Copy every line of the entries below that contains the string "size". Case counts.

--- begin SUPPLIED INFORMATION ---

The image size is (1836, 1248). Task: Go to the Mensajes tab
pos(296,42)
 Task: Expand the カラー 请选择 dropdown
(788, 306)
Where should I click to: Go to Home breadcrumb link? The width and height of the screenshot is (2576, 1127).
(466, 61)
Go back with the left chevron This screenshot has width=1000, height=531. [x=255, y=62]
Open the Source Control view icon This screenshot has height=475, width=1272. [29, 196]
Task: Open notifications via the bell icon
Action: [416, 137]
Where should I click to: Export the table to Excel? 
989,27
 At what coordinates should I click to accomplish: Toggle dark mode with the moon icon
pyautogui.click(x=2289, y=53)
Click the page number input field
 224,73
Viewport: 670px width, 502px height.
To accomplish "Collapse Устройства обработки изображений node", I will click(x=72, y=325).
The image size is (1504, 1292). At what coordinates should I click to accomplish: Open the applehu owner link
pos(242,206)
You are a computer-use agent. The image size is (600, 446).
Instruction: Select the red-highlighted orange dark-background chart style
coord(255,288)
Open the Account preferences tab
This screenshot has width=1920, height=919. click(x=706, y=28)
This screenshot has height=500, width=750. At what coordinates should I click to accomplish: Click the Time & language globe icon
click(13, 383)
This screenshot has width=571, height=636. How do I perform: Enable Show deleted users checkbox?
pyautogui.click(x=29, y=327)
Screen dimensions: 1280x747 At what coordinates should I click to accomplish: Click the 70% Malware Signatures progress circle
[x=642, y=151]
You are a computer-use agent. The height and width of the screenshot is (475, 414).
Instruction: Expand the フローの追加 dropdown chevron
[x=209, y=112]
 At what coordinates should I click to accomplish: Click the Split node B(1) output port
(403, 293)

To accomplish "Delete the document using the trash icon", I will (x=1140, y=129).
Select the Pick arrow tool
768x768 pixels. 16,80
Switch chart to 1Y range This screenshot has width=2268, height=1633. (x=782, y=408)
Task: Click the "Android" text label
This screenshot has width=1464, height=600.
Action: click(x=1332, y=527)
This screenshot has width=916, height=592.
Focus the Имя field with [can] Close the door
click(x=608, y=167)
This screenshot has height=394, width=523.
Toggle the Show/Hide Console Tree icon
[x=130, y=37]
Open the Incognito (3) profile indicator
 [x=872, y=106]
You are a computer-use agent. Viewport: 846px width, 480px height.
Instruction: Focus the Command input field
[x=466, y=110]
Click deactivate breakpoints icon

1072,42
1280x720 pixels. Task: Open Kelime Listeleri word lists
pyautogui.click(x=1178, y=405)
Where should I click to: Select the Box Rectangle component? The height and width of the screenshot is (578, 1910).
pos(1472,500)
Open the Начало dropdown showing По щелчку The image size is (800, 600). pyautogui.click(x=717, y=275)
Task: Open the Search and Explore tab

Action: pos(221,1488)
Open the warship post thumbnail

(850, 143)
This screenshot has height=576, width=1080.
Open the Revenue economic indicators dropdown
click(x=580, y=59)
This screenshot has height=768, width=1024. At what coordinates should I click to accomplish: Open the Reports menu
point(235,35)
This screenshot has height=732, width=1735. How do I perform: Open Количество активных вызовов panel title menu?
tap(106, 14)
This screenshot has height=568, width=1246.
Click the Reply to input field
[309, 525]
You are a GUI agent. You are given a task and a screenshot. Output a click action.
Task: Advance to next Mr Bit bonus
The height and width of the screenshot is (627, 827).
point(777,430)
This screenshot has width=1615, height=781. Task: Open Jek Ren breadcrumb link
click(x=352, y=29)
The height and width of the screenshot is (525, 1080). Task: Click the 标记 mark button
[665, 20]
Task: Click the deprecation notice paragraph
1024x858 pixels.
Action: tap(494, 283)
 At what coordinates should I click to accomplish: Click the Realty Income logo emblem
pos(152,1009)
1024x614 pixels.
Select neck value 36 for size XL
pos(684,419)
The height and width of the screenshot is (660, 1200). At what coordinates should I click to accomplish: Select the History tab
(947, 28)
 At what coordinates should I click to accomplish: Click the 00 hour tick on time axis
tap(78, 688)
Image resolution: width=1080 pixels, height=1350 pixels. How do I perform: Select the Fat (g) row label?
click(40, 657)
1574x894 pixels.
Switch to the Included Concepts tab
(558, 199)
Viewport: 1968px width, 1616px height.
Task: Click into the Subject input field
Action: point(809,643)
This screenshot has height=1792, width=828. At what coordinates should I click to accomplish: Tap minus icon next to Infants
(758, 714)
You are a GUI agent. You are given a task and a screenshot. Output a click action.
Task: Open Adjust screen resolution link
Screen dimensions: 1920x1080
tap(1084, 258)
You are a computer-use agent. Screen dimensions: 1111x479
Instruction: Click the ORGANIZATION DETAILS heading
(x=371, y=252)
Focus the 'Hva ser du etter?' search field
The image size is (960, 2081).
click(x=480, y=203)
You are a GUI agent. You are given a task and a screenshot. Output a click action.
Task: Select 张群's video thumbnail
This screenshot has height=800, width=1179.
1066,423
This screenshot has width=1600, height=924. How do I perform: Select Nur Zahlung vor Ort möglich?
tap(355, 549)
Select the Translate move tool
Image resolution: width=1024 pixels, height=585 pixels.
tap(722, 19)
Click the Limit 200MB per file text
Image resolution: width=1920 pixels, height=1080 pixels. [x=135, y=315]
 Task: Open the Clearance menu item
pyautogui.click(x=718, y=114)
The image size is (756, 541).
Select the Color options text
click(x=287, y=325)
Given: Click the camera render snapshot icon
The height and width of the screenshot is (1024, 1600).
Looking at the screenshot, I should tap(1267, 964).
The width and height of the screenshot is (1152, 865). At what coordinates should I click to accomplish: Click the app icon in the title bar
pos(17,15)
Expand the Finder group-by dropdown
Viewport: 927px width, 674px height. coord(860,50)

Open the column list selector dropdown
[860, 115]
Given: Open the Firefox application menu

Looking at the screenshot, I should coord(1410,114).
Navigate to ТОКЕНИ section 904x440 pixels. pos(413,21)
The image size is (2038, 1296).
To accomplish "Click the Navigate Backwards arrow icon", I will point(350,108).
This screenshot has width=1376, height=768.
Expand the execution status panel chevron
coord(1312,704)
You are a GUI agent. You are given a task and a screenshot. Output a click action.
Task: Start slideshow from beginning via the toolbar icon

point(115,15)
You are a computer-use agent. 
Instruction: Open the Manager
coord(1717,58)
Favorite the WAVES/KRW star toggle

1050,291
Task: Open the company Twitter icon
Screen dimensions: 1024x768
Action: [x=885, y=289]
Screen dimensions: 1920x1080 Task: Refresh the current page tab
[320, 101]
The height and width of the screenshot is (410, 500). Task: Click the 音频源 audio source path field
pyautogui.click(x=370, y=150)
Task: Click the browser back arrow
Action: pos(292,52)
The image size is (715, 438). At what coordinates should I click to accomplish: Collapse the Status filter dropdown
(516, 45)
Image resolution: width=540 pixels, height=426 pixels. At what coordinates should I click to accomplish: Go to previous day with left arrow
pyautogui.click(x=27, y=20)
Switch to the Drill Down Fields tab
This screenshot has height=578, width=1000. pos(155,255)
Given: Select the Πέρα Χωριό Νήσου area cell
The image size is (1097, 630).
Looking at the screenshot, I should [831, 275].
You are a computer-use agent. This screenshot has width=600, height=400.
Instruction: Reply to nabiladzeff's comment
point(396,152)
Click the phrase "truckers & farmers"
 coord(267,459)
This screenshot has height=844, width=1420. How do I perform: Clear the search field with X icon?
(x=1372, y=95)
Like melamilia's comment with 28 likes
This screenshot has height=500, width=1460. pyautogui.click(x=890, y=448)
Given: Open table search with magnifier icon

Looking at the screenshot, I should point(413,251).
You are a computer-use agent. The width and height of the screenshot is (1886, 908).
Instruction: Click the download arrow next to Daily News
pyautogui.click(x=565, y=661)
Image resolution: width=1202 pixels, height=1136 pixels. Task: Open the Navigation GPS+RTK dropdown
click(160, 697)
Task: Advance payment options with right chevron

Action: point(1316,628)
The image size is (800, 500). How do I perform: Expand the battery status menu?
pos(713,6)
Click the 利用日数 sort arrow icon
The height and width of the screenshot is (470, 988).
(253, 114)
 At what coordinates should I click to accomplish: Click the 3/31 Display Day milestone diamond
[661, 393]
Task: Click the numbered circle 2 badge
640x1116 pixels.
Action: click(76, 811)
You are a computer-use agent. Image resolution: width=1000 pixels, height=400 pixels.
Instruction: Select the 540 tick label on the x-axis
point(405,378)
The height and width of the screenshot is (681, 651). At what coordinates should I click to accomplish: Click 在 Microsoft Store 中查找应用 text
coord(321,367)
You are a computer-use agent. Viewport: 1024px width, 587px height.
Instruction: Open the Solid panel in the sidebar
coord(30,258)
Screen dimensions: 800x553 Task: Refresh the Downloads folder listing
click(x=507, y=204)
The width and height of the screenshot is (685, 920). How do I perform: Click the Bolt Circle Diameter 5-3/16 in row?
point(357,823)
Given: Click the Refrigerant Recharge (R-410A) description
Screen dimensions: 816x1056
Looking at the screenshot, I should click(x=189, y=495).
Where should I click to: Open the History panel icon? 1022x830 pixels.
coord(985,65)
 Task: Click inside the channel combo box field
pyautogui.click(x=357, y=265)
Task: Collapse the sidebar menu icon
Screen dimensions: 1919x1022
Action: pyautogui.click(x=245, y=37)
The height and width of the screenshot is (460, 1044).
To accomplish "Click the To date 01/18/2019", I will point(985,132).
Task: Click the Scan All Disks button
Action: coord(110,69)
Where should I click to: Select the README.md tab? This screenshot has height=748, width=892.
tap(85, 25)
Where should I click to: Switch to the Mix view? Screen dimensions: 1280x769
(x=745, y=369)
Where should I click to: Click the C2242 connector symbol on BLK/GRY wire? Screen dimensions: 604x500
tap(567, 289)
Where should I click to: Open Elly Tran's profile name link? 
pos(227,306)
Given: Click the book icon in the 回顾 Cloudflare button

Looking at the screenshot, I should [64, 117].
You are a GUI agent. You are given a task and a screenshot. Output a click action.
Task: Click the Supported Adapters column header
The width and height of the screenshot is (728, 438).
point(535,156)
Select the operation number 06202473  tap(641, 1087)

--- end SUPPLIED INFORMATION ---

■ **COMPLETE ANSWER**:
The image size is (1836, 1248). Task: Go to the Mensajes tab
The image size is (1504, 1292). At what coordinates should I click to accomplish: Open the applehu owner link
You are a computer-use agent. The image size is (600, 446).
Open the Начало dropdown showing По щелчку The image size is (800, 600). pyautogui.click(x=717, y=275)
Select neck value 36 for size XL
The image size is (960, 2081).
The image size is (756, 541).
The image size is (2038, 1296).
The image size is (715, 438). At what coordinates should I click to accomplish: Collapse the Status filter dropdown
The image size is (1097, 630).
The image size is (800, 500). How do I perform: Expand the battery status menu?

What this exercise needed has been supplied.